We already know that much-loved Chancellor George Osborne is delivering another Budget on July 8, one not tempered by upcoming election fears, but what we don’t yet know is what might be contained within that little red box. However, ‘leaked’ reports now suggest that George and Iain Duncan Smith have found a way to shave a further £12bn from the welfare budget- by slashing child benefit
Child benefit was always a universal benefit, paid to everyone with children, regardless of means. However, during the last Parliament, the benefit was withdrawn where one parent earns more than £60,000, and reduced where one parent earns between £50,000 and £60,000. Those earning above the threshold can either disclaim their entitlement, or pay it back on a tax return. Where both parents earn £49,999, the family will receive full benefit.
Currently, for those still entitled, the rates have been frozen at £20.70 per week for the first child and £13.70 for every subsequent child, and it is these figures that the Government is said to be looking to adjust. Mr Duncan Smith, the work and pensions secretary, has apparently been modelling the effects of several different variations of cuts ahead of next month’s Budget. The main proposals are to reduce the extra amount paid for the first child, and to limit the amount of children for whom the benefit will be paid.

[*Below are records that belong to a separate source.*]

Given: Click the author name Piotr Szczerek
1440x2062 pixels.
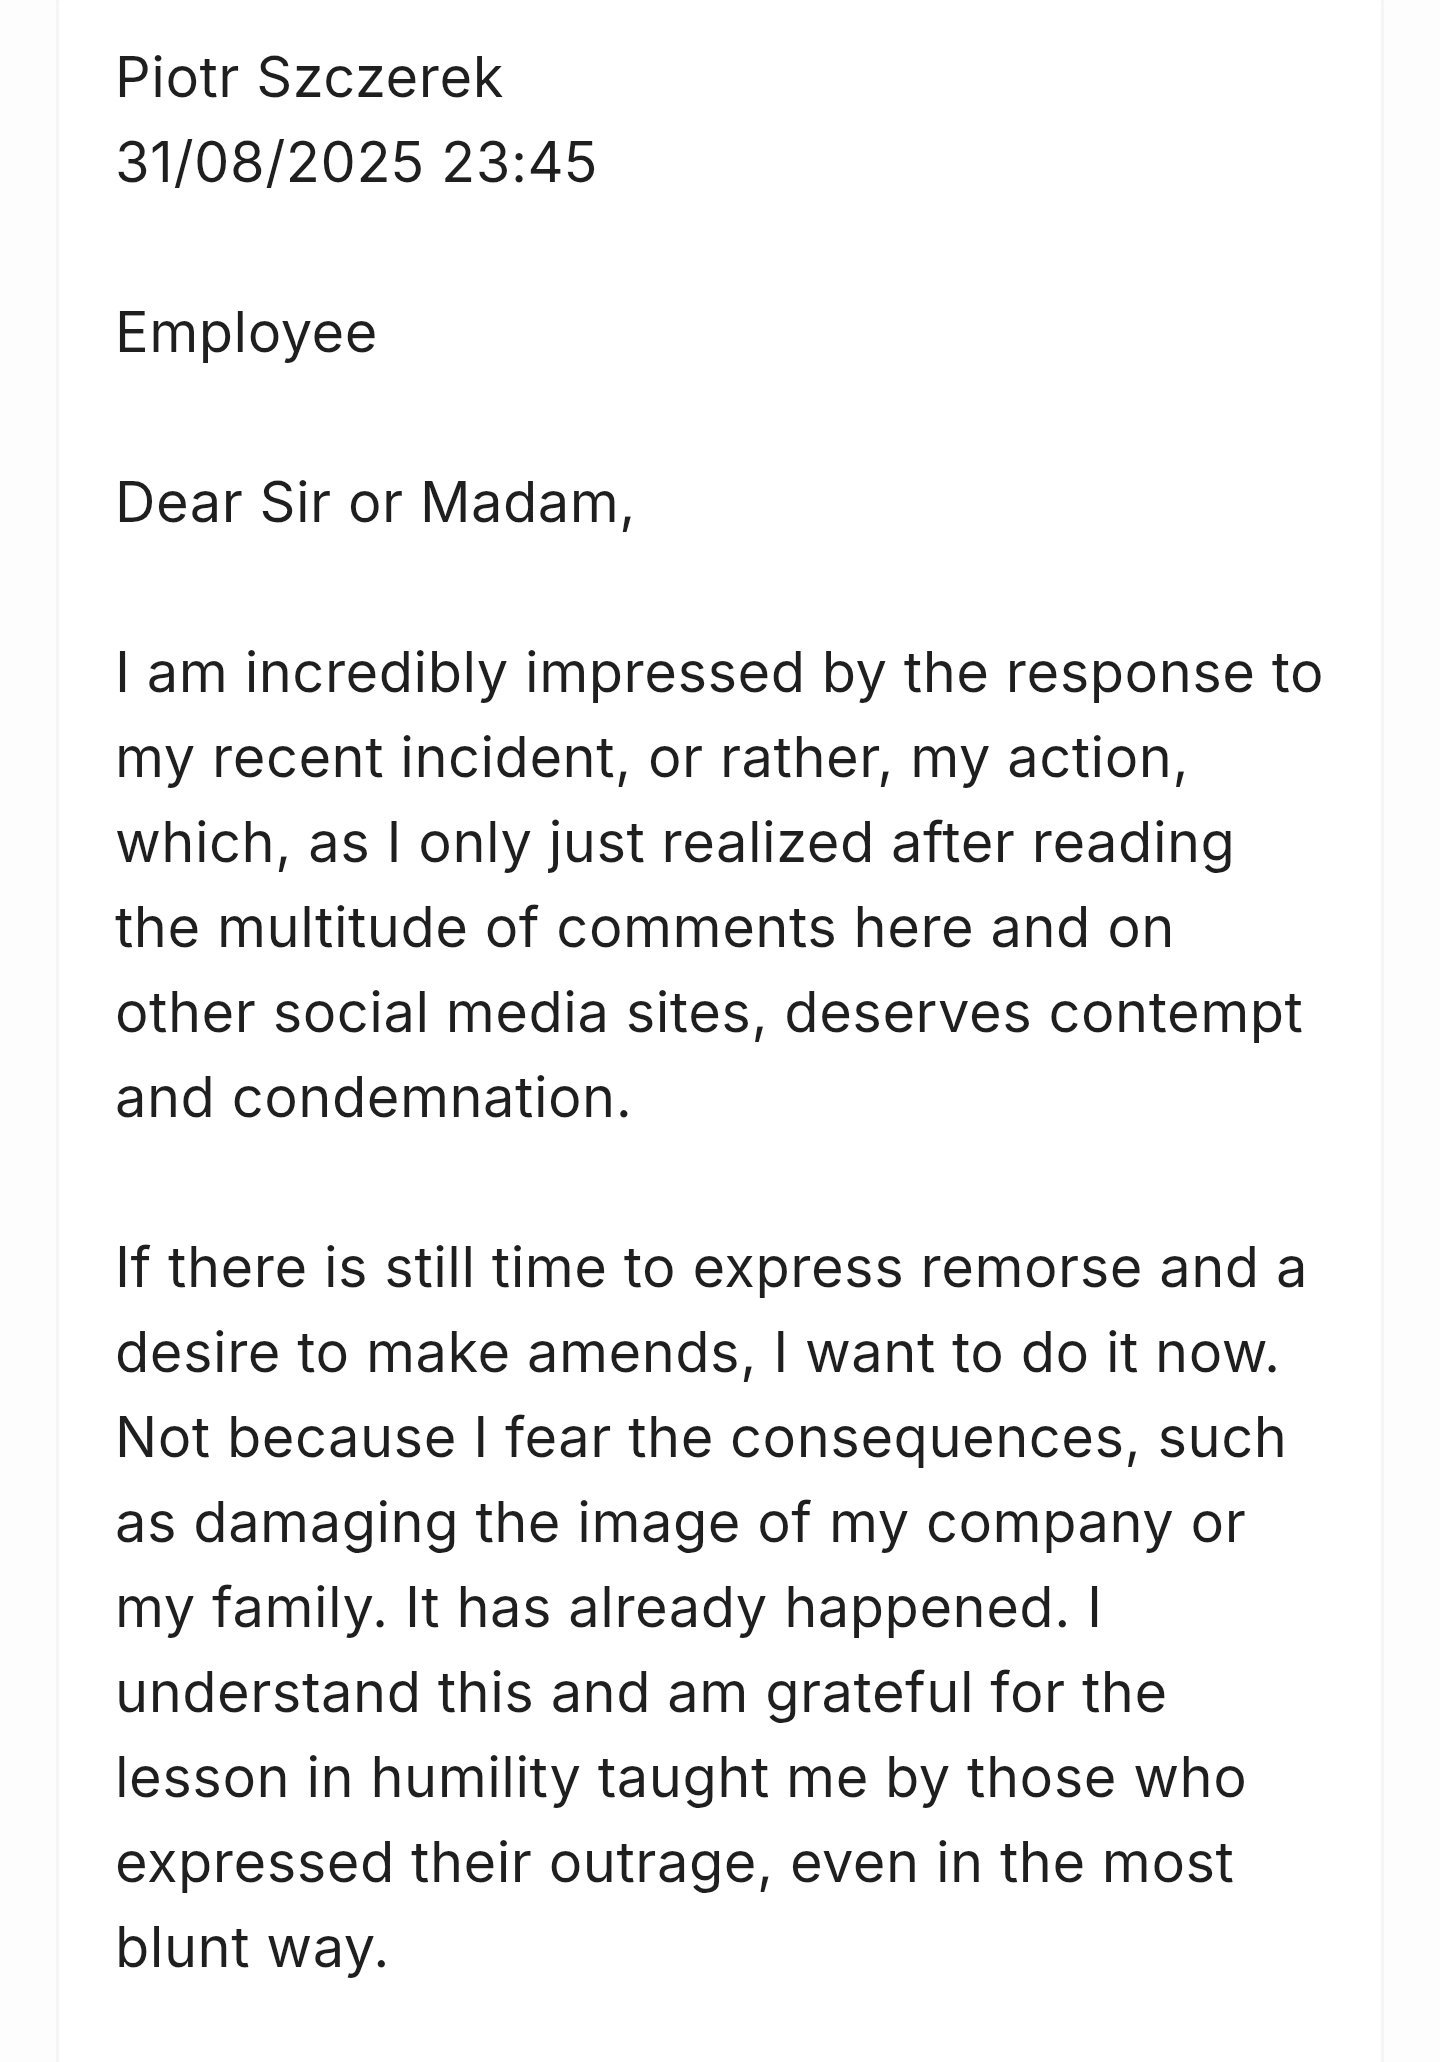Looking at the screenshot, I should tap(309, 78).
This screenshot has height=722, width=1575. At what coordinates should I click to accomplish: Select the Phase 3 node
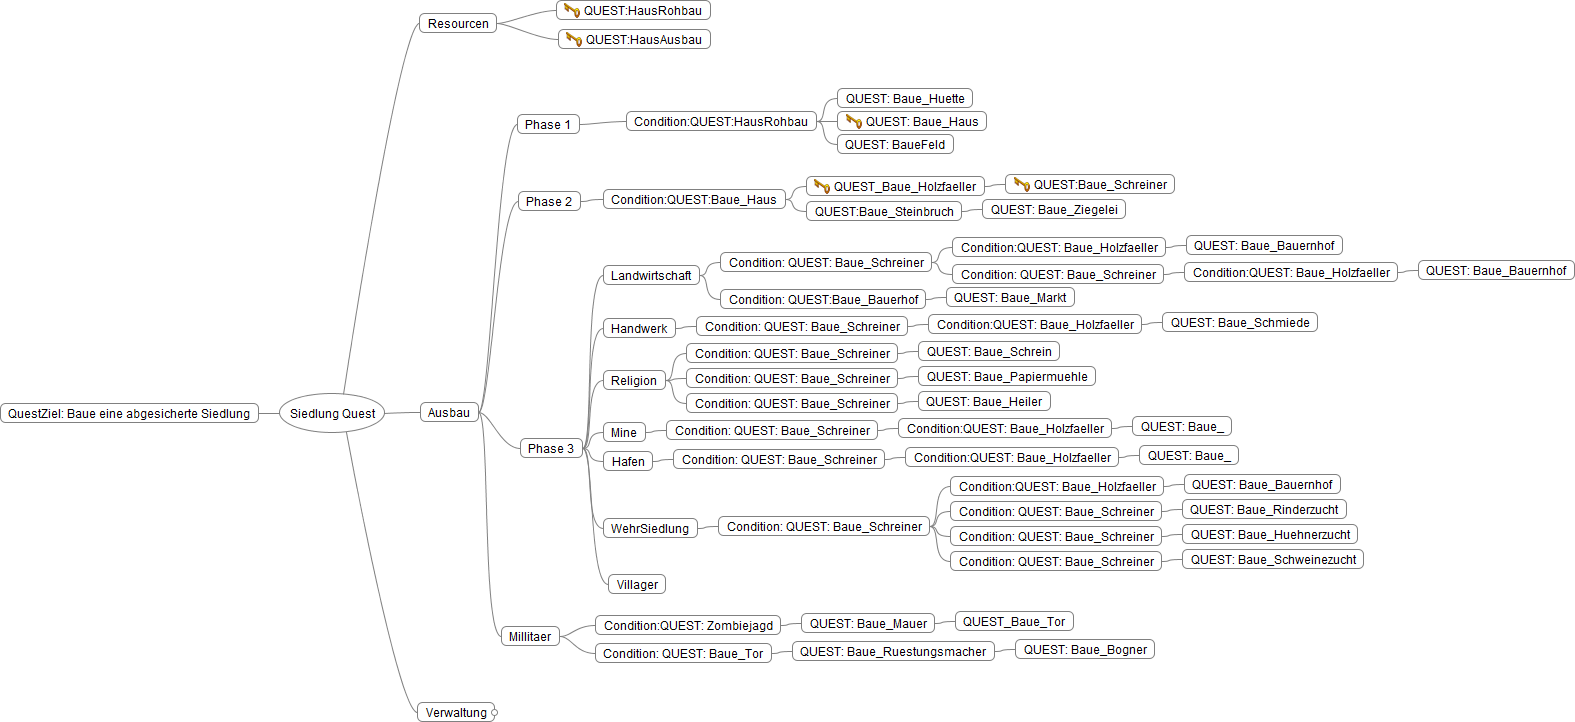point(551,449)
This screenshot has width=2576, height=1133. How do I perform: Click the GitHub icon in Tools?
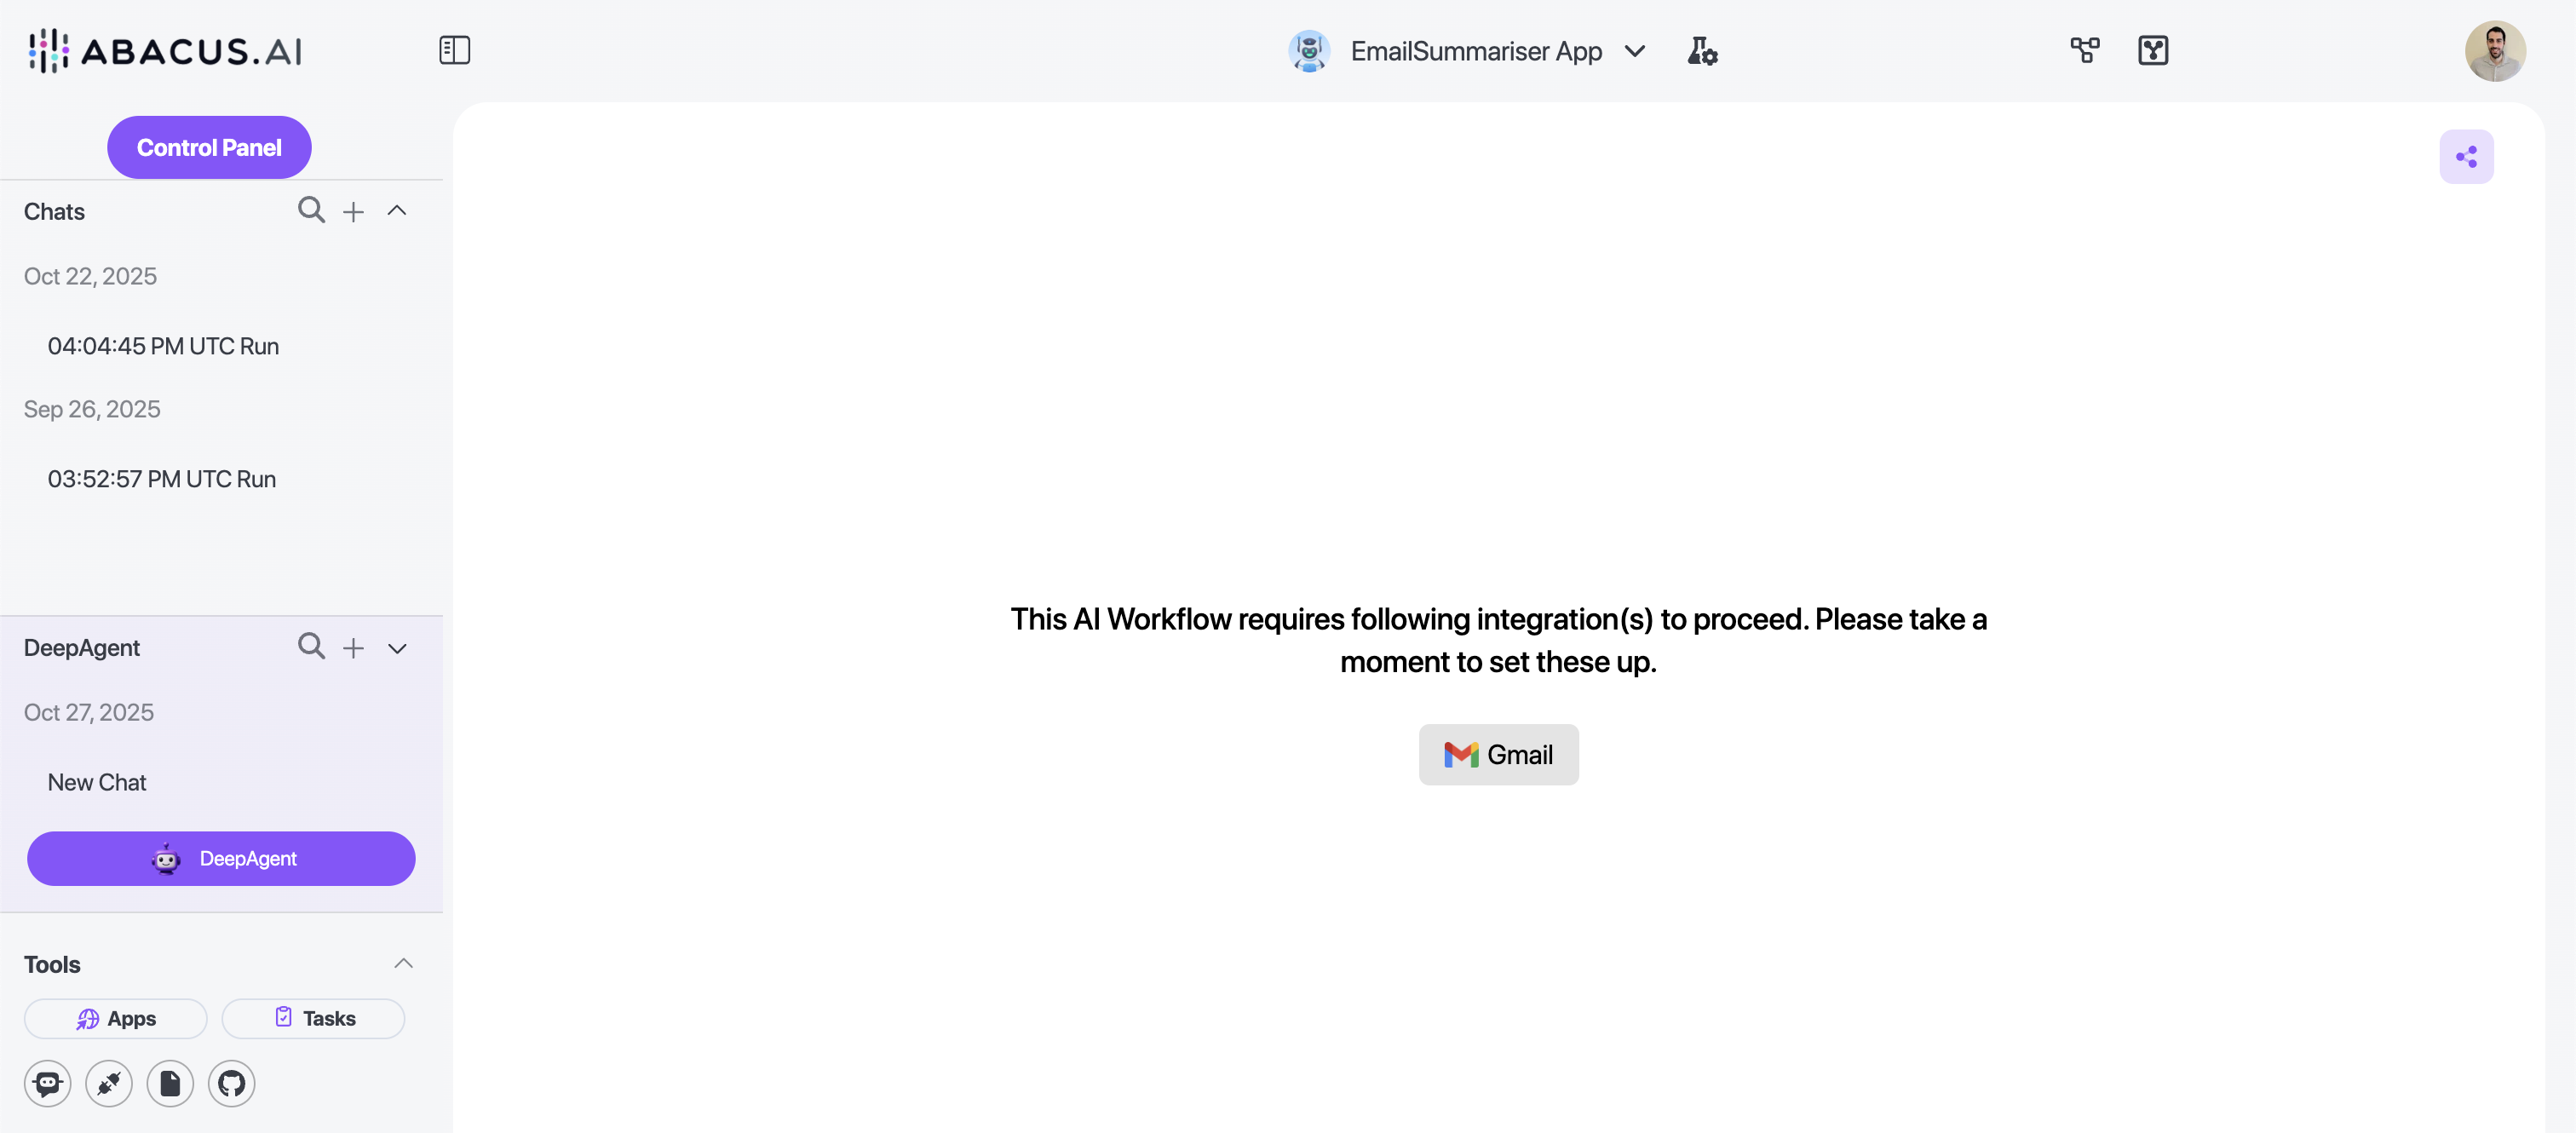pos(231,1083)
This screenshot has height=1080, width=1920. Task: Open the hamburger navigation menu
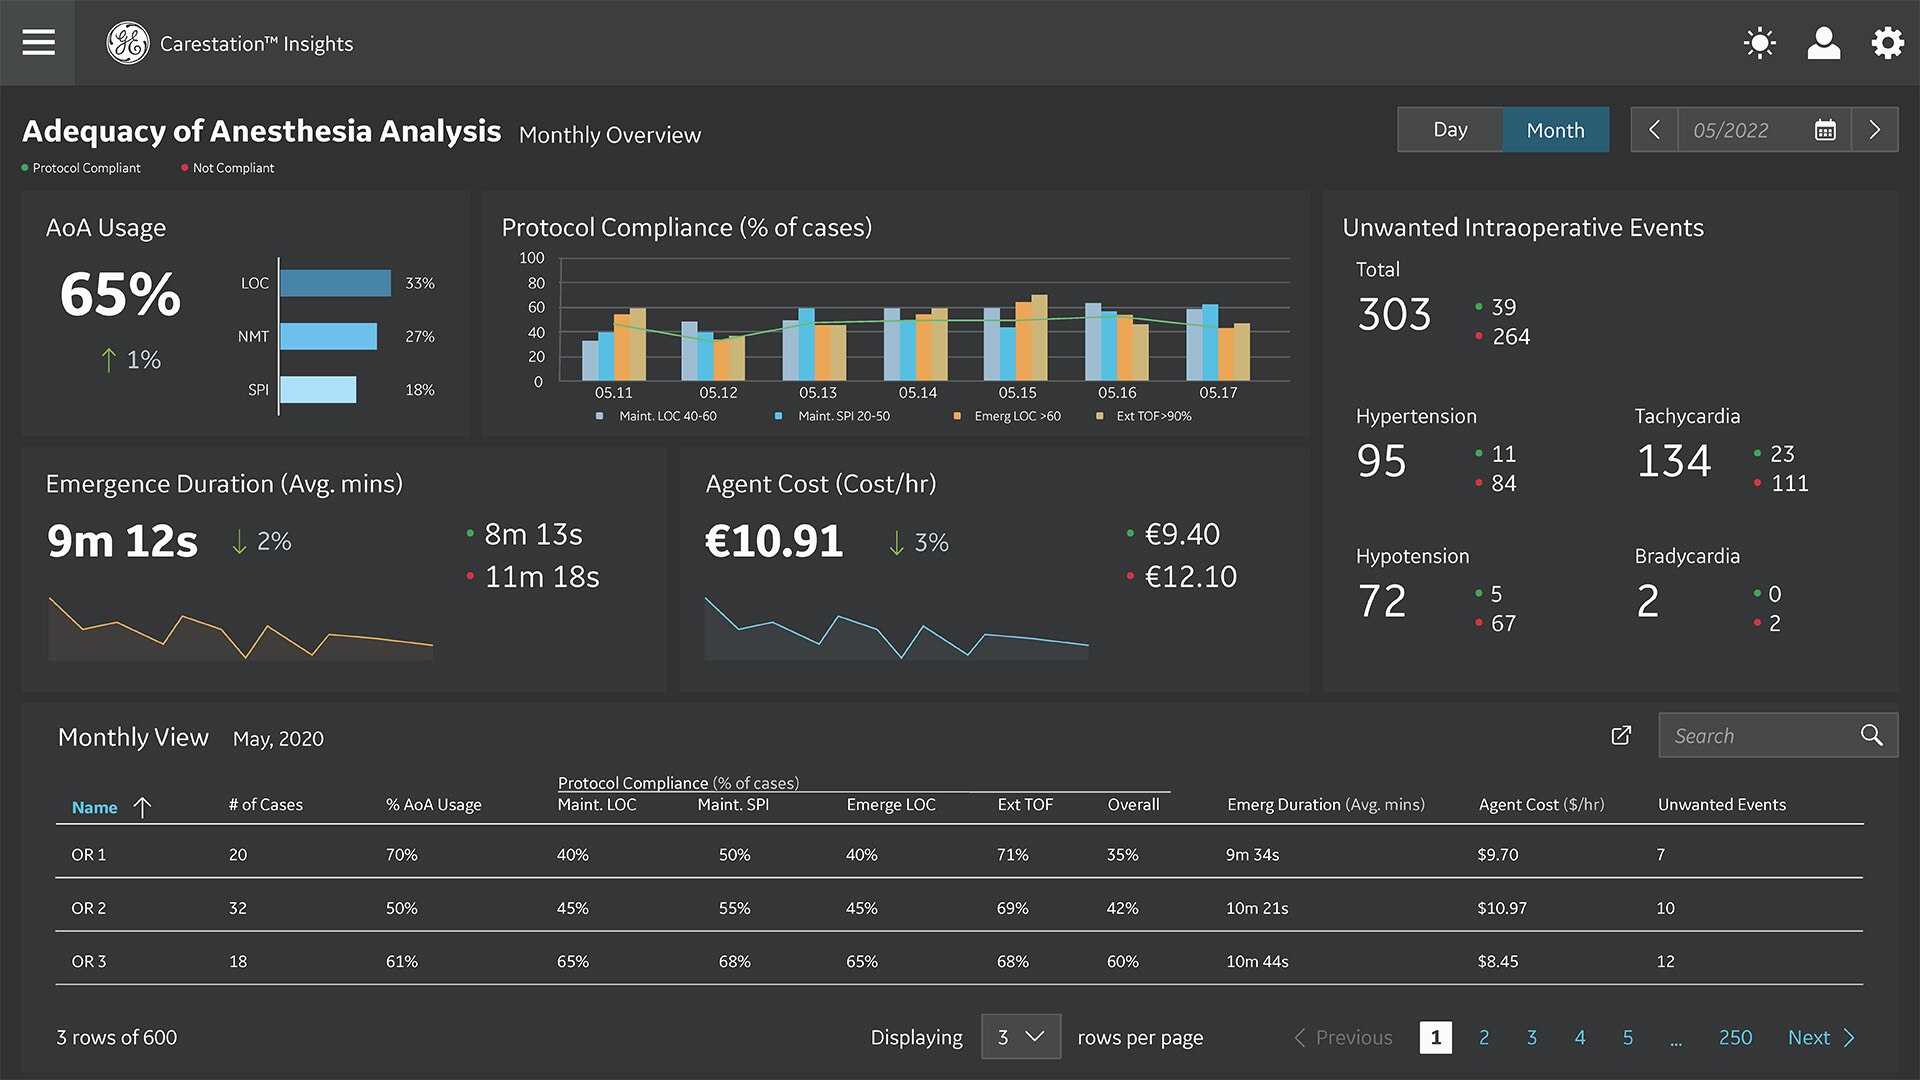pyautogui.click(x=38, y=43)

The modelling will consider reducing the child benefit paid for a first child from £20.70 a week down to the ‘standard’ £13.70. The Institute for Fiscal Studies (IFS) calculates this would save the Treasury £2.5bn a year-as well as cutting £360 a year from every qualifying family with children.
Another item under consideration, which has been mooted for some time, is plans to cap the number of children for which child benefit is paid. Both David Cameron and Mr Duncan Smith are said to be in favour of a cap at two children, which would save around £1bn a year. Alternatively, a cap at three children could be considered, although the savings would obviously come in at less than £1bn, making a less than impressive dent in the £10.5bn savings the Government has been charged with finding.
The government has already announced plans to freeze working-age benefits for two years and thescrapping of housing benefit for the under-21s. Last week’s Queen’s speech outlined plans to lower the benefit cap from £26,000 a year to £23,000, a move which some say will put an additional 40,000 children into poverty.
But what do you think? A government source says the (unconfirmed) move is “about achieving behaviour change” and that by limiting the amount of children who qualify for child benefit “you send a message where people have to think: can I afford another child?” But is the availability of a little over £700 a year really a paramount consideration in having another child?